▶ Given entries:
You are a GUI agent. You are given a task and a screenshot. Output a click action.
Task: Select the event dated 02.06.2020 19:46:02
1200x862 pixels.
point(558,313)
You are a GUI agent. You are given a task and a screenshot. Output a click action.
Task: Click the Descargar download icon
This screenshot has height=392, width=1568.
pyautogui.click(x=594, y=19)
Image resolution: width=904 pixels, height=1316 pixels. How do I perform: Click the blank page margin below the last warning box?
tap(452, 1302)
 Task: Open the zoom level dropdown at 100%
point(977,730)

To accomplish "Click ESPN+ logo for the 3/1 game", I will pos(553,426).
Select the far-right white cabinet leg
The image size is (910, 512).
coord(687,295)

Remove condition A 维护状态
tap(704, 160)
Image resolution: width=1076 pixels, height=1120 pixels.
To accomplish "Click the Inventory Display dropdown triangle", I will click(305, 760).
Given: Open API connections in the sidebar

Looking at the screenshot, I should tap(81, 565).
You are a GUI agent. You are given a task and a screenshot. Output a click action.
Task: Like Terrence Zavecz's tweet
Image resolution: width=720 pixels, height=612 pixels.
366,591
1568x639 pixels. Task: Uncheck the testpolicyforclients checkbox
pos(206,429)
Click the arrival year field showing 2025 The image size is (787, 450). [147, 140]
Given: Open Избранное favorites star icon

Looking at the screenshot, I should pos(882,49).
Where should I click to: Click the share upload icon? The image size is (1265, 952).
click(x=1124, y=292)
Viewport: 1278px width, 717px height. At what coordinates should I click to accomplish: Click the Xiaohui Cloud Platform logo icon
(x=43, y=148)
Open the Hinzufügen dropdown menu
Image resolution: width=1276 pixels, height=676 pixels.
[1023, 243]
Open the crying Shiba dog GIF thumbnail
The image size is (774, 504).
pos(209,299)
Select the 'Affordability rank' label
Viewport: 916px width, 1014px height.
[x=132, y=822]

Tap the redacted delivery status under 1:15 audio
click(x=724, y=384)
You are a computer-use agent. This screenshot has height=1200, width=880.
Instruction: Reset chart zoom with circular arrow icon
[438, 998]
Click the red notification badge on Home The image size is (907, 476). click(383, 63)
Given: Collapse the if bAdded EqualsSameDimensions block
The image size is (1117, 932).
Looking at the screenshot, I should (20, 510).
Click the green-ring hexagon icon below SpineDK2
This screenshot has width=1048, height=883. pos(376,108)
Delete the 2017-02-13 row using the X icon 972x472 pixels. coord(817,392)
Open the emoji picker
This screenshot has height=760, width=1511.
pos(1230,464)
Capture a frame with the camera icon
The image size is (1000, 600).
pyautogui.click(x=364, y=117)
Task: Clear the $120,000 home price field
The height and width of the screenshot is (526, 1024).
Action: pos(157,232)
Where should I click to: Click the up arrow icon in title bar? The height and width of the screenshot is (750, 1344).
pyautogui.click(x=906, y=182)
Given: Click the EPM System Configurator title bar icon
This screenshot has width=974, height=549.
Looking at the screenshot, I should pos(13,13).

▶ Exercise prompt:
Write all the data out again, word for word.

▶ Output for this task:
You are a GUI agent. You are given a task and a screenshot. Output a click action.
Task: Select the event dated 02.06.2020 19:46:02
1200x862 pixels.
point(558,313)
You are a GUI agent. You are given a task and a screenshot. Output a click action.
Task: Click the Descargar download icon
This screenshot has height=392, width=1568.
pyautogui.click(x=594, y=19)
Image resolution: width=904 pixels, height=1316 pixels. How do I perform: Click the blank page margin below the last warning box?
tap(452, 1302)
 Task: Open the zoom level dropdown at 100%
point(977,730)

To accomplish "Click ESPN+ logo for the 3/1 game", I will pos(553,426).
Select the far-right white cabinet leg
The image size is (910, 512).
coord(687,295)

Remove condition A 维护状态
tap(704, 160)
Image resolution: width=1076 pixels, height=1120 pixels.
To accomplish "Click the Inventory Display dropdown triangle", I will click(305, 760).
Given: Open API connections in the sidebar

Looking at the screenshot, I should tap(81, 565).
You are a GUI agent. You are given a task and a screenshot. Output a click action.
Task: Like Terrence Zavecz's tweet
Image resolution: width=720 pixels, height=612 pixels.
366,591
1568x639 pixels. Task: Uncheck the testpolicyforclients checkbox
pos(206,429)
Click the arrival year field showing 2025 The image size is (787, 450). [147, 140]
Given: Open Избранное favorites star icon

Looking at the screenshot, I should pos(882,49).
Where should I click to: Click the share upload icon? The image size is (1265, 952).
click(x=1124, y=292)
Viewport: 1278px width, 717px height. At what coordinates should I click to accomplish: Click the Xiaohui Cloud Platform logo icon
(x=43, y=148)
Open the Hinzufügen dropdown menu
Image resolution: width=1276 pixels, height=676 pixels.
[1023, 243]
Open the crying Shiba dog GIF thumbnail
The image size is (774, 504).
pos(209,299)
Select the 'Affordability rank' label
Viewport: 916px width, 1014px height.
[x=132, y=822]

Tap the redacted delivery status under 1:15 audio
click(x=724, y=384)
You are a computer-use agent. This screenshot has height=1200, width=880.
Instruction: Reset chart zoom with circular arrow icon
[438, 998]
Click the red notification badge on Home The image size is (907, 476). click(383, 63)
Given: Collapse the if bAdded EqualsSameDimensions block
The image size is (1117, 932).
Looking at the screenshot, I should (20, 510).
Click the green-ring hexagon icon below SpineDK2
This screenshot has width=1048, height=883. pos(376,108)
Delete the 2017-02-13 row using the X icon 972x472 pixels. coord(817,392)
Open the emoji picker
This screenshot has height=760, width=1511.
pos(1230,464)
Capture a frame with the camera icon
The image size is (1000, 600).
pyautogui.click(x=364, y=117)
Task: Clear the $120,000 home price field
The height and width of the screenshot is (526, 1024).
Action: pos(157,232)
Where should I click to: Click the up arrow icon in title bar? The height and width of the screenshot is (750, 1344).
pyautogui.click(x=906, y=182)
Given: Click the EPM System Configurator title bar icon
This screenshot has width=974, height=549.
Looking at the screenshot, I should pos(13,13).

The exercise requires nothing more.